I don't see that as allowing any size reduction, which almost every retrofit window requires, also how can be replacing a wood window with a vinyl window ever be green given the sea of plastic the size of Texas?  Furthermore, for window replacements to ever make any appreciable difference the coatings have to be engineered for each elevation and U-factors must be below 0.20, most dual pane windows are up at 0.33 to 0.35.

Here are the window specs that I engineered for a home I just built: Triple-Pane w/LoĒ³-366, LoĒ-179, LoĒ-i81, Argon   0.15.  Require something like that for every window replacement permit you get, it is done using LBL's Window 5 program, elevations are done with their Resfen 5.0 program. ¹  Here is Window 6.1²

¹ LBNL Window & Daylighting Software -- RESFEN

² http://windows.lbl.gov/software/window/6/WINDOW6.1-THERM6.1ResearchDoc.pdf


----------



## Mark K (Oct 17, 2013)

The reference should have been to Section 17958.8.

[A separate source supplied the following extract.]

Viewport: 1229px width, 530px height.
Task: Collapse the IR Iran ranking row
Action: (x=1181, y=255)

"17958.8. Local ordinances or regulations governing alterations and repair of existing buildings shall permit the replacement, retention, and extension of original materials and the use of original methods of construction for any building or accessory structure subject to this part, including a hotel, lodginghouse, motel, apartment house, or dwelling, or portions thereof, as long as the portion of the building and structure subject to the replacement, retention, or extension of original materials and the use of original methods of construction complies with the building code provisions governing that portion of the building or accessory structure at the time of construction, and the other rules and regulations of the department or alternative local standards governing that portion at the time of its construction and adopted pursuant to Section 13143.2 and the building or accessory structure does not become or continue to be a substandard building."

There is a difference between regulations and statutes adopted by the legislature.  Building codes are adopted as regulations.  Regulations are subservient to statutes which are adopted by the legislature.  Thus whenever there is a conflict between a building regulation and a statute adopted directly by the legislature the building regulation looses.

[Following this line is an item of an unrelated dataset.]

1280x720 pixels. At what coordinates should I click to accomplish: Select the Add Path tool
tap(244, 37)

While California law gives HCD the authority to adopt building regulations for residential occupancies the when a competing regulation provides specific limits on that authority the specific limits apply.  The fact that a specific statute is not reflected in the adopted regulation does not allow the building official to ignore the statute.  It should be noted that Health and Safety Code Section 17958.8 is referenced in CBC Section 1.8.10.1

California statutes can be found at Code Search


----------



## conarb (Oct 17, 2013)

17958.8 said:
			
		

> ......regulations governing alterations and repair of existing buildings shall  permit the replacement, retention, and extension of original materials  and the use of original methods of construction....

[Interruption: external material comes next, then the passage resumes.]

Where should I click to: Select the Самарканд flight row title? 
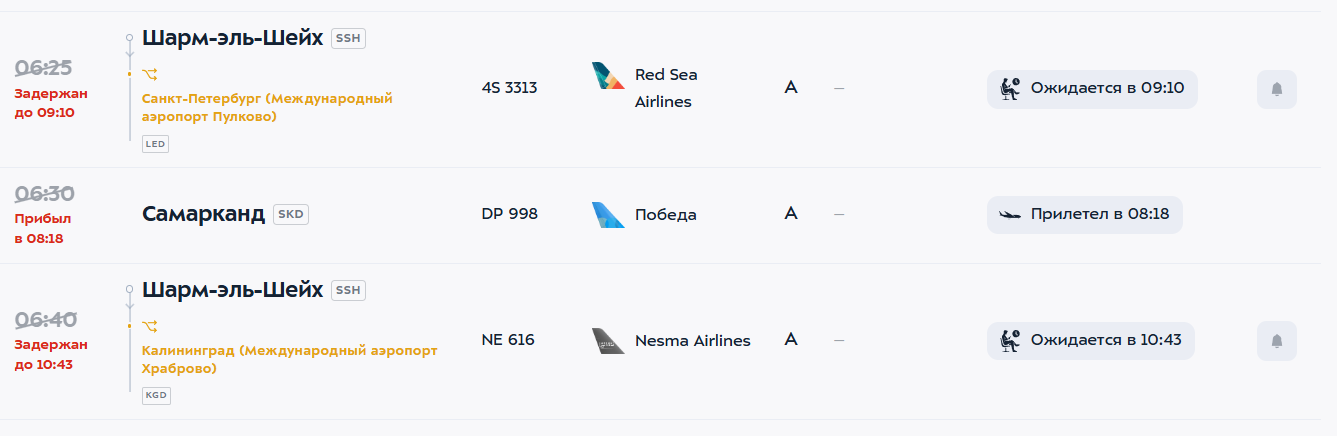pyautogui.click(x=203, y=214)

I'd interpret that as meaning that alterations and repairs can be made as long as the original materials and methods are used, that does not allow retrofit windows to be installed inside of existing frames decreasing egress requirements, even dual pane glass is usually not an original material.


----------



## Mark K (Oct 17, 2013)

Conarb such literal interpretations would defeat the intention of the statute.  We are supposed to interpret laws to support the intention of the legislature.

I believe that the intention was to protect the owner from being forced to make major upgrades as a result of a repair.  Sometimes this is a good thing and some times it allows existing problems to be continue.  For good or bad the legislature made this decision.


----------